The majority of first-generation Latter-day Saints, as with other Americans at the time, traveled by foot, horseback, stagecoach, or boat. Missionaries went on longer journeys, reaching other continents via ship, but their day-to-day travel consisted of walking and sometimes riding. Roads in North America accommodated stagecoaches and wagons, while footpaths coursed through forests and uneven terrain and could disappear overnight with a change in weather. Frontier Americans loathed springtime travel, as snowmelt left dirt roads muddy. Rivers, especially the Missouri and Potomac, with their unpredictable waterfalls and winding currents, endangered everyone but the most experienced oarsmen . Travelers during the warm season sometimes took advantage of canal boats on engineered waterways such as the Eerie Canal.

The most common mode of travel for longer distances remained the stagecoach. Teamsters drove stagecoaches across the settled country of North America at a price most early Latter-day Saints could afford only a few times in their lives. The coach would travel in stages, from one rest stop to another, usually a boarding house or tavern. Travelers enjoyed the changing scenery and the evening entertainments, but the trips were grueling compared to modern travel. Passengers would frequently have to assist the drivers in lifting a wheel from the mud, and horses were sometimes frightened into a wild gallop, requiring the teamster to regain control or help those aboard abandon the wagon.
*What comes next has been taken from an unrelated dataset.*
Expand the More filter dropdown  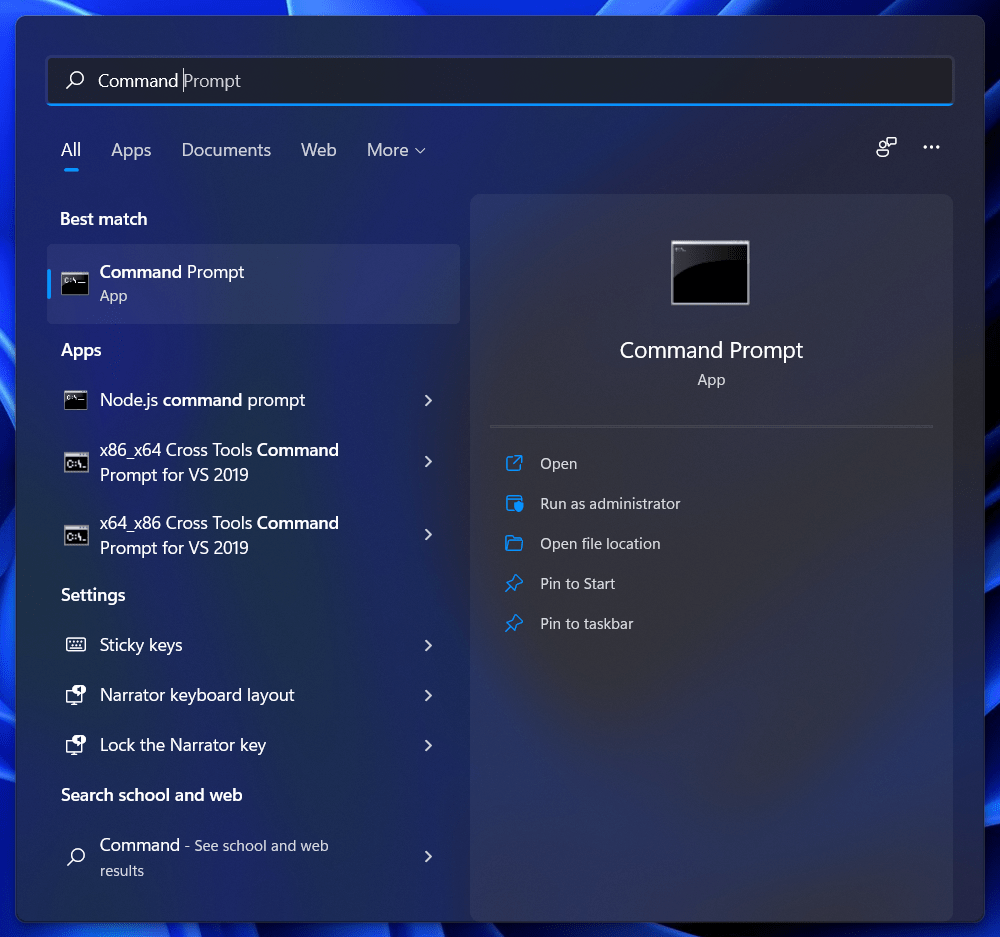click(x=396, y=150)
A ride from Boston to Palmyra, New York, a distance of around 400 miles, took about two weeks to complete.3

Communication

Modes of travel limited communication to what couriers could deliver via boat or stagecoach. The postal system in the United States relied on mail coaches and “post roads” to carry letters. Virtually all post offices remained confined to the northeast by 1800, but post roads expanded for the next couple of decades, making regular mail a possibility for frontier communities by the late 1820s onward. Early Latter-day Saints frequently corresponded by letter, even after the telegraph machine came into wide use in the mid-1800s.
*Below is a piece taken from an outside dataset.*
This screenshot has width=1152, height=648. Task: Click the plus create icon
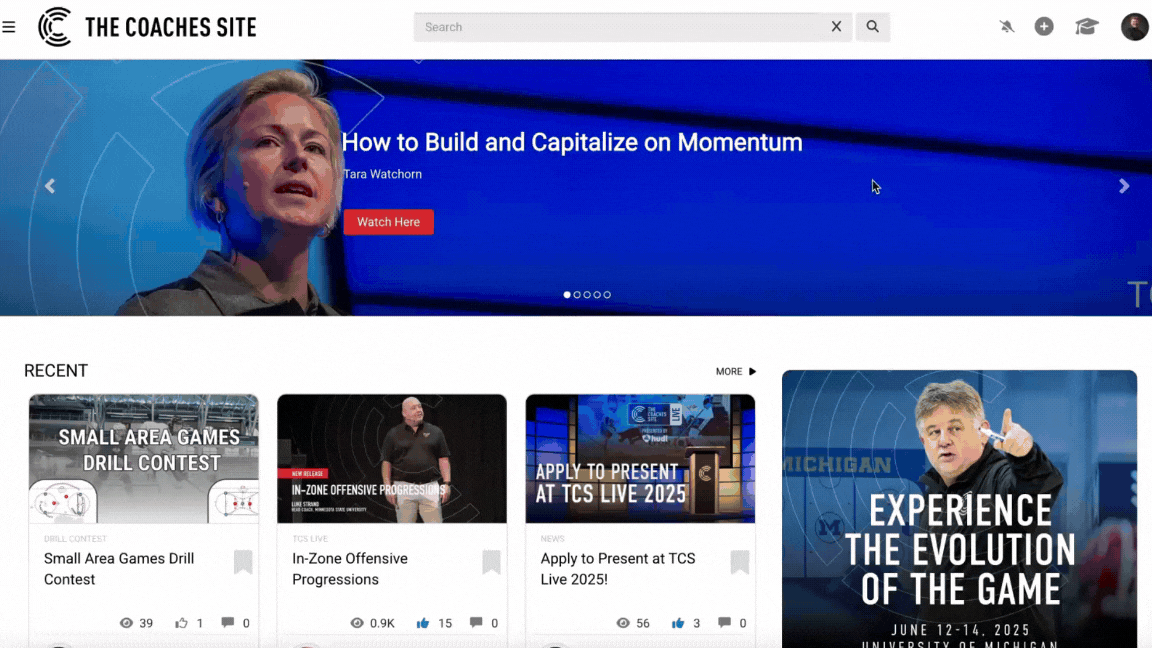tap(1044, 27)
Mass communication also relied on written media. Readers looked to newspapers, magazines, pamphlets, and books for news and correspondence. Literacy rates in the United States reached moderately high levels by this period, and a majority of Americans participated in politics and public debate through print media.

An awareness of the state of medical and communication technology and the demands of rural life helps us better understand the early Saints’ missionary methods, their community-building practices, and the context of Joseph Smith’s revelations. Though they often go unmentioned, these facts of daily life heavily influenced the early growth of the Church and the Saints’ efforts to gather and build Zion.

Notes

  1. Eleanor C. Jensen and Rachael G. Christensen, “‘Our Lamps Trimmed and Burning’: Nancy Naomi Alexander Tracy (1816–1902),” in Richard E. Turley Jr. and Brittany A. Chapman, eds., Women of Faith in the Latter Days: Volume One, 1775–1820, (Salt Lake City: Deseret Book, 2011), 439–40.

  2. J. D. B. De Bow, Mortality Statistics of the Seventh Census of the United States, 1850, executive document no. 98, in Executive Documents Printed by Order of the House of Representatives, During the Second Session of the Thirty-Third Congress, 1854–’55 (Washington, D.C.: A. O. P. Nicholson, 1855). The infant mortality rate in the United States in 1850 was almost twice that of the world’s highest rate in 2015: Afghanistan, at about 11 percent (“Infant Mortality Rate,” Central Intelligence Agency, The World Factbook, cia.gov/library/publications/the-world-factbook/fields/2091.html). For maternal mortality rates of the period, see Irvine Loudon, Death in Childbirth: An International Study of Maternal Care and Maternal Mortality, 1800–1950 (Oxford: Clarendon Press of Oxford University Press, 1993).

  3. Orson Hyde diary, Dec. 10–22, 1832, in Journal, 1832 February–December, 86–87, Church History Library, Salt Lake City.